Warum zahlt jemand 350.000 Dollar, um ein Nashorn töten zu dürfen? Ernest Hemingway hat in seinem autobiografischen Jagdbericht „Die grünen Hügel Afrikas“ eine Antwort gegeben: „Eine der größten Freuden beim Töten ist das Gefühl der Rebellion gegen den Tod, das man erlebt, wenn man ihn verursacht.“ Der Autor war auf Safari in Ostafrika Anfang der 30er-Jahre eigentlich auf Antilopenhörner aus, aber er gönnte sich dann auch ein Rhino, um den Tod zu besiegen. Der Literaturnobelpreisträger machte keinen Hehl aus seiner Jagdlust.

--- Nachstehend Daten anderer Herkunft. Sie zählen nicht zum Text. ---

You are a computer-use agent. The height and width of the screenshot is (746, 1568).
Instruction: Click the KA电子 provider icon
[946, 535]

Anders als Hemingway bleibt der Großwildjäger der Moderne lieber anonym. Anfang der Woche ersteigerte einer von ihnen in Texas für 350.000 Dollar die Erlaubnis, eines der weltweit nur noch rund 5000 lebenden Schwarzen Nashörner abzuschießen. Der Ertrag übertraf die Erwartungen des Dallas Safari Clubs, der die Auktion veranstaltet hatte. Das Geld soll in den Schutz der Nashörner in Namibia gehen, verspricht der Club.
Doch nicht nur in Texas entscheiden die Spielregeln des Marktes über Tod und Leben: Alle Versuche in den letzten Jahrzehnten, die allmähliche Ausrottung der Nashörner zu stoppen, sind gescheitert. Die Nachfrage ist einfach zu groß: In Ländern wie China oder Vietnam ist das Horn begehrt, weil es angeblich aphrodisierend und auch sonst wie heilend wirkt. Das Argument der Wissenschaftler, genauso gut könne man das Keratin der eigenen Fingernägel knabbern, prallt am Konsumenten ab.

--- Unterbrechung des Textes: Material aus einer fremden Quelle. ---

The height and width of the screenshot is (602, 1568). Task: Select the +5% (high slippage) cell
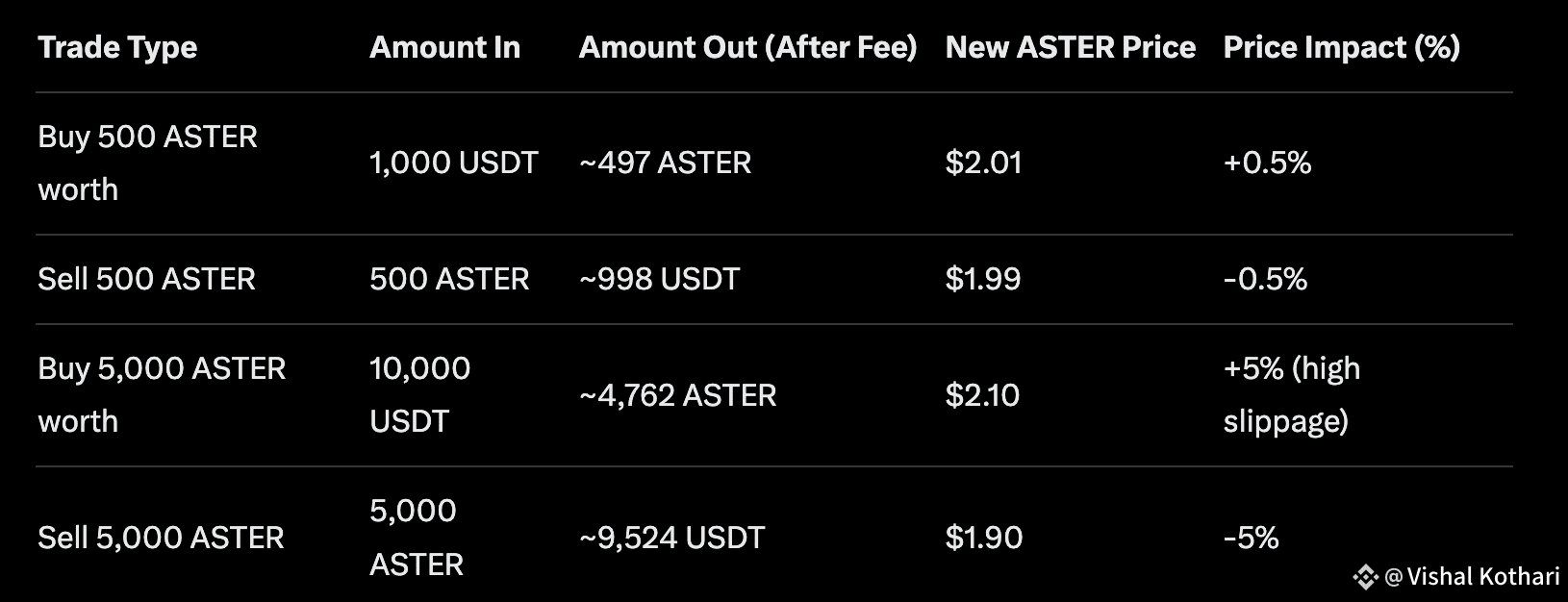(x=1291, y=394)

Krieg gegen Wilderer verloren
Die wachsende Kaufkraft der Chinesen bringt den Markt zusätzlich in Schwung. Weil der Handel nach dem Washingtoner Artenschutzabkommen verboten ist, blüht das illegale Geschäft. Der ökonomische Anreiz ist stärker als die Angst vor Strafe oder sogar Tod. Bis zu 65.000 Dollar ist ein Kilo Hornpulver am Markt wert, fast doppelt so viel wie ein Kilo Gold. So haben die Wildhüter in Südafrikas Krüger-Nationalpark den Krieg gegen die Wilderer trotz aller Aufrüstung längst verloren. Jahr für Jahr verdoppelt sich die Zahl der getöteten Tiere.
Kommt Ihnen der Mechanismus irgendwie bekannt vor? Genau, der Drogenkrieg. Jahrzehntelang haben Regierungen weltweit versucht, Drogen mit Sanktionen zu bekämpfen. Vollkommen vergeblich. Stattdessen ist ein florierender Geschäftszweig für die Mafia und andere Kriminelle entstanden. Daher findet die Forderung nach einer Liberalisierung zunehmend Unterstützung.
Ähnliche Überlegungen stellen Experten auch für den Tierschutz an. So will Südafrika die Erlaubnis haben, 16 Tonnen Hörner von natürlich gestorbenen Rhinozerossen zu verkaufen. Auf diese Weise soll der Schwarzmarkt geflutet, die Preise gedrückt und Wilderei uninteressant werden. Der andere Weg ist der der Texas-Auktion: Für die Wildhüter der Parks steigt der Anreiz, auf den eigenen Bestand aufzupassen, wenn sich damit Geld verdienen lässt. Manche Parks in Afrika sorgen inzwischen dafür, dass die lokale Bevölkerung am Erhalt und dem Tourismus mitverdient. Damit der Erhalt eine Win-win-Situation wird.
Alle Ideen haben das gleiche Grundprinzip, die ökonomischen Anreize so zu verändern, dass den Marktteilnehmern der Erhalt der Nashörner lukrativer erscheint als das Töten. Was davon am Ende funktioniert, wird man sehen. Entscheidend aber ist erst einmal die Einsicht: Keiner kann den Markt so gut besiegen wie der Markt sich selbst.